関平が昨晩食卓を離れ、父も食事を切り上げて去った後、一悶着あったのだった。
「うん、兄上も豆腐がお嫌いだったろうか?」
おかしいな、と首をひねる関興。彼は学に優れ武に長じ、欠点らしい欠点のない少年だったが、人の心の機微にはあまり天賦があるとは言えなかった。それも父の血のことで彼の責任ではない。
「あらあら。長兄も気苦労が耐えませんわね、このような弟があったのでは」
「な、なに! なにが言いたいんだ」
妹に食って掛かる関興。一方関索は危うきに近寄らずとばかりよそを向いて母と会話を始めた。

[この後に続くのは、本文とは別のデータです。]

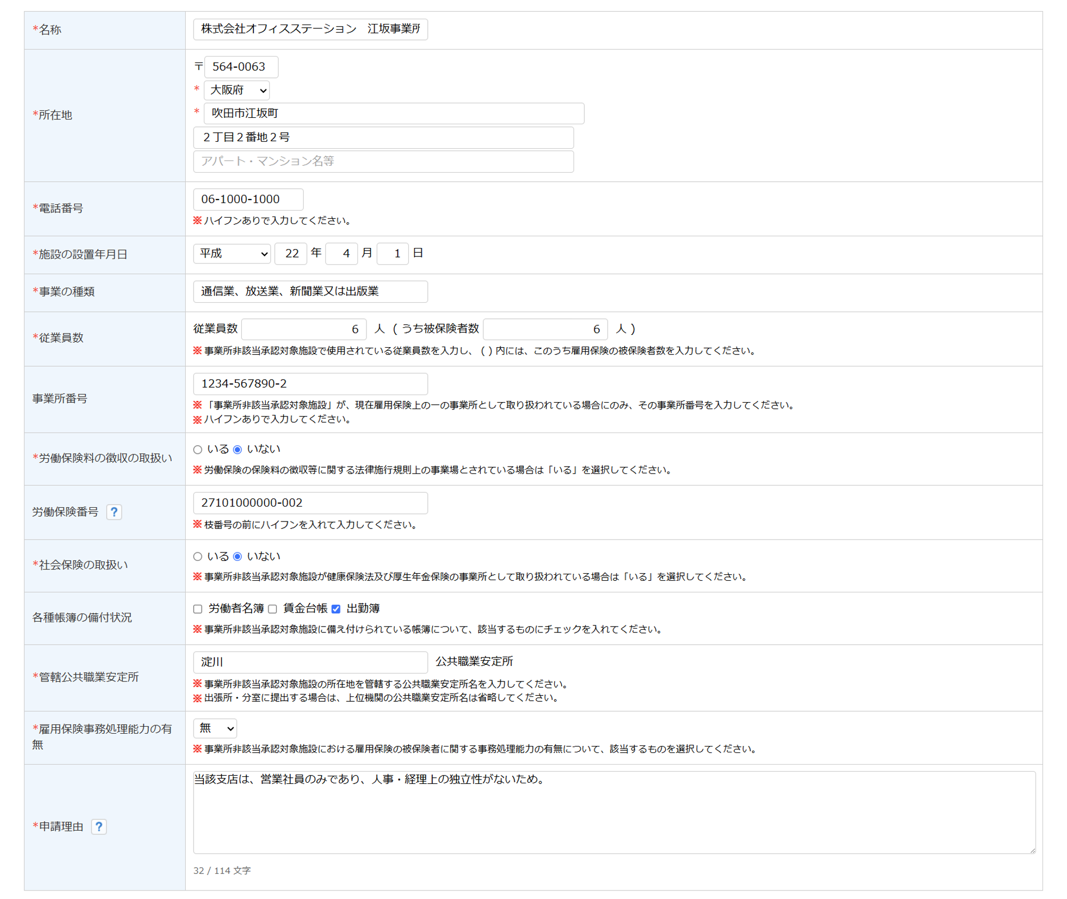
Task: Click the 事業の種類 input field
Action: pos(310,292)
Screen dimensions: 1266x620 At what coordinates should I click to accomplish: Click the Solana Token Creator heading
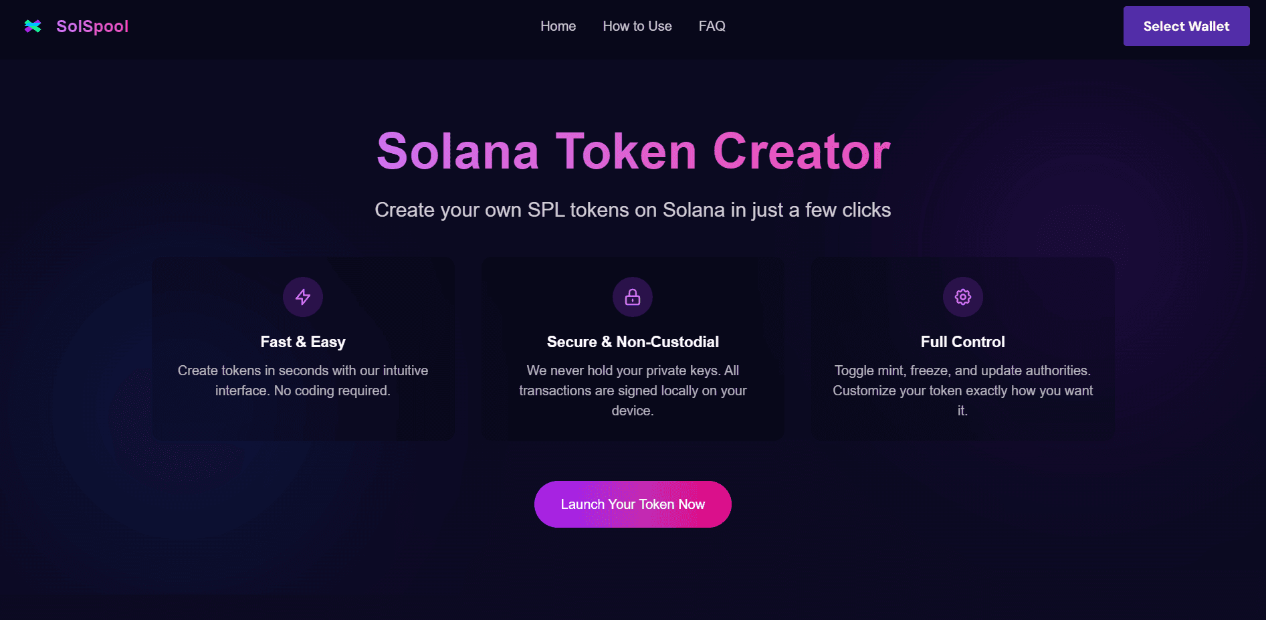click(x=633, y=151)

「長兄は心がお優しいから、お豆腐に父上の苦労を忍ばれて食欲をなくされたのです」
姫が次兄をたしなめてぴしっと言った。
「そんなこともお分かりでないとは、やれやれですわ」
この家で一番怖いのは当然父だが、彼女も劣らない。年少で女であるという武器を十分に自覚しているのが彼女の恐ろしいところだ。
「二兄も、いつも兄上にお世話になっているのですから、たまには恩返しなさったらいかが」
妹に指摘されたのは業腹だが内容は一理あったので、兄を元気づけようとその部屋を訪ねた関興だったが、気の毒なことに、彼がやってきた時兄は父と取り込み中だった。
当然即座に自室に引き返したが、隣の兄の部屋から色めいた声が延々聞こえる。いや、聞こえるような気がする。
布団をかぶっても一睡もできずに朝を向かえ、そして今、父がねんごろに慰めたためだろう元気を取り戻した兄を見て、心から喜べようか。
「なにかあったのか」
「いいえ、なんでもありませんから!」
その寝不足のすわった目からしてどう見てもなんともないはずはないのだが、頑として口を開かないので関平はおろおろするばかりだ。
そしてこの日以来関興も豆腐拒否症にかかってしまい、そうとなれば関平も豆腐を見てあまりいい気分はしなくなり、豆腐が関家の食卓にのぼることはまもなくなくなった。
自分は苦労が足りないと嘆く関平だが、手のかかる父と弟にはさまれてはそんなこともなかろうと人は見るだろう。